HIBAG是用于使用SNP数据估算HLA类型的软件包,该软件包配套根据现有数据库估算的参数,因此只需要输入自己的芯片数据,无需访问大型数据库,即可得到HLA imputation 信息。
安装HIBAG
source("http://bioconductor.org/biocLite.R")
biocLite("HIBAG")
下载参数
https://hibag.s3.amazonaws.com/hlares_index.html
利用现有参数对HLA进行估算
Pre-fit HIBAG Models for HLA Imputation
以欧洲人群为例,估算HLA-A
library(HIBAG)
# load the published parameter estimates from European ancestry载入已经下载好的欧洲人群数据
mlst <- get(load("HumanOmniExpressExome-European-HLA4-hg19.RData"))
# Import your PLINK BED file假设名字为KG
geno <- hlaBED2Geno("KG.bed", "KG.fam", "KG.bim")
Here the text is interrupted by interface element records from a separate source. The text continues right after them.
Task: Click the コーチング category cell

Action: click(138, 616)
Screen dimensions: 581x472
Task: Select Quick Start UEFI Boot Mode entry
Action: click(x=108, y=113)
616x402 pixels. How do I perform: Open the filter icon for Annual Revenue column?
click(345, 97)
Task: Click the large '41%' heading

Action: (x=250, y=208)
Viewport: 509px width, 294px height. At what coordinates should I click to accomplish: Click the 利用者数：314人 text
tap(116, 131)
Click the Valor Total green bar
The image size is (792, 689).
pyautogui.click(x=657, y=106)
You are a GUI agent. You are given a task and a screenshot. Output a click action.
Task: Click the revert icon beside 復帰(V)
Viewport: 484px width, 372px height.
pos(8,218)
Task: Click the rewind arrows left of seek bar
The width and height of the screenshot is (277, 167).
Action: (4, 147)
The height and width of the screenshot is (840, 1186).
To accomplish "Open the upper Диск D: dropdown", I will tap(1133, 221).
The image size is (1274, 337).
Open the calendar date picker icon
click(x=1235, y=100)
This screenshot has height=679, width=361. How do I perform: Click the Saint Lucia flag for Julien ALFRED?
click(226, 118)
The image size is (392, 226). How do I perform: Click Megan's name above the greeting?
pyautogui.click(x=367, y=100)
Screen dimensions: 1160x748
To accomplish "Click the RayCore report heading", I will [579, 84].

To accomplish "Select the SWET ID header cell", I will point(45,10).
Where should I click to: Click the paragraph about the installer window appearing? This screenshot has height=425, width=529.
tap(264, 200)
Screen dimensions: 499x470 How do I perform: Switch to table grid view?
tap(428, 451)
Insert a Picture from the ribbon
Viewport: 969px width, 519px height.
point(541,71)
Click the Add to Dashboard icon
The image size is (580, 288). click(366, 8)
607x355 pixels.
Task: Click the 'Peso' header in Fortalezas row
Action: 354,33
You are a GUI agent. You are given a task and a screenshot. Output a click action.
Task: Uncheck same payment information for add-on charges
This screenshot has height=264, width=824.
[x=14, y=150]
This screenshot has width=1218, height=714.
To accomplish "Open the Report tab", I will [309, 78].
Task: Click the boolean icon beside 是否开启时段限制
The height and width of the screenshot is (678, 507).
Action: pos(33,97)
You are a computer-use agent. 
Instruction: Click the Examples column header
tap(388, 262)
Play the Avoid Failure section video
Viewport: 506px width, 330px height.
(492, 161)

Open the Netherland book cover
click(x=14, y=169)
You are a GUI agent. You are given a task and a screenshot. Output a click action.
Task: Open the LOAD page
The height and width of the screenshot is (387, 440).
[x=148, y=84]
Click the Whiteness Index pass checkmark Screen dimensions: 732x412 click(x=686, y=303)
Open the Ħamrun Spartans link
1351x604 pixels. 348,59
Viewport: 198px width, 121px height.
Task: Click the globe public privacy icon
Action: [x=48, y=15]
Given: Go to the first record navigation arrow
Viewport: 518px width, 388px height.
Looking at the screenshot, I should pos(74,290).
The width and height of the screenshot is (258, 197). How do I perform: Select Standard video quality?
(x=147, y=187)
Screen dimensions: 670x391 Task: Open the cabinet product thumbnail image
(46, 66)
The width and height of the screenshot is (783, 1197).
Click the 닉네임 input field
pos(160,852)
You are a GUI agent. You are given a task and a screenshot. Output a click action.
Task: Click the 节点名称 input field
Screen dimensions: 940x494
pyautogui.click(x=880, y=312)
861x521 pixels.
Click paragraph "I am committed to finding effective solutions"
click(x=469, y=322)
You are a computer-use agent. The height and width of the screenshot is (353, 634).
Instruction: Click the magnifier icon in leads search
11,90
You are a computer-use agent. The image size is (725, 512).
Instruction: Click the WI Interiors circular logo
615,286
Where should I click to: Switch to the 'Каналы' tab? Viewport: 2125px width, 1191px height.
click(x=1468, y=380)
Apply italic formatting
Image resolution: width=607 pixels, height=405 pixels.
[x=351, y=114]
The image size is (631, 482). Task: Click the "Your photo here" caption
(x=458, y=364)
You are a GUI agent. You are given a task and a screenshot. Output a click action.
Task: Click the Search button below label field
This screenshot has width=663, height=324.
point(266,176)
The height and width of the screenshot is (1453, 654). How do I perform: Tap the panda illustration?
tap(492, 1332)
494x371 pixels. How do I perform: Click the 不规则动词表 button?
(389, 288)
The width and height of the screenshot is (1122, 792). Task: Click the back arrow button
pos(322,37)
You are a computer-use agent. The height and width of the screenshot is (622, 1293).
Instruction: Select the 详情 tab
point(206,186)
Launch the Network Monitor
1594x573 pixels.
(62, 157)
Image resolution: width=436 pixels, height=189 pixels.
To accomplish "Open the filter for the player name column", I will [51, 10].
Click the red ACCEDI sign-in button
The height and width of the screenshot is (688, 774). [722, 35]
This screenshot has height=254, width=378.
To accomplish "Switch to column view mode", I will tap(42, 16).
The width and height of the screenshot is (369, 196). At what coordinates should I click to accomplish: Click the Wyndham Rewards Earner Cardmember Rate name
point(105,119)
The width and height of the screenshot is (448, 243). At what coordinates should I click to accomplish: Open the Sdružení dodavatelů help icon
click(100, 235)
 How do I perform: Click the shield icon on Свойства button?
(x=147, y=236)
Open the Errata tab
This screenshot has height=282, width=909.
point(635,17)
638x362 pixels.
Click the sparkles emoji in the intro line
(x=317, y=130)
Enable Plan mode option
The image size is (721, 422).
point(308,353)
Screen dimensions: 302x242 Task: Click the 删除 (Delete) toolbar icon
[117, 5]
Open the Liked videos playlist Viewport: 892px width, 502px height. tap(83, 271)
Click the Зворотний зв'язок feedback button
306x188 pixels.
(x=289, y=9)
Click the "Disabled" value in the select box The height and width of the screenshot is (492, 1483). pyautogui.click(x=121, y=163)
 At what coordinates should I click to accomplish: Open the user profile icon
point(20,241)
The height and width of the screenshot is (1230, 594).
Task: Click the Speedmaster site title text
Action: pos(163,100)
#Run the HIBAG prediction algorithm for HLA–A估算A的基因型
# load HLA-A pre-fit classifier to memory
model <- hlaModelFromObj(mlst$A)
# run prediction
hla_a <- hlaPredict(model, geno)
# run with 8 cores
hla_a <- hlaPredict(model, geno, cl=8)
summary(hla_a)
Gene: A
Range: [29910247bp, 29913661bp] on hg19
of samples: 930
of unique HLA alleles: 38
of unique HLA genotypes: 218
Posterior probability:
[0,0.25) [0.25,0.5) [0.5,0.75) [0.75,1]
1 (0.1%) 36 (3.9%) 114 (12.3%) 779 (83.8%)
head(hla_a$value)
sample.id allele1 allele2 prob matching
1 HG00096 01:01 29:02 0.9999180 0.0012829705
2 HG00097 03:01 24:02 0.9491243 0.0004386126
3 HG00099 01:01 68:01 0.9983373 0.0008045432
"prob"被用于confidence scores,阈值最好0.5;
“matching”是描述SNP谱如何与在训练集中观察到的SNP单倍型匹配的量度或比例,即,在由训练单倍型组成的随机交配群体中SNP谱的可能性。 匹配比例与置信度分数没有直接关系,但是“ matching”的值非常低表明它在训练集中的代表性不足。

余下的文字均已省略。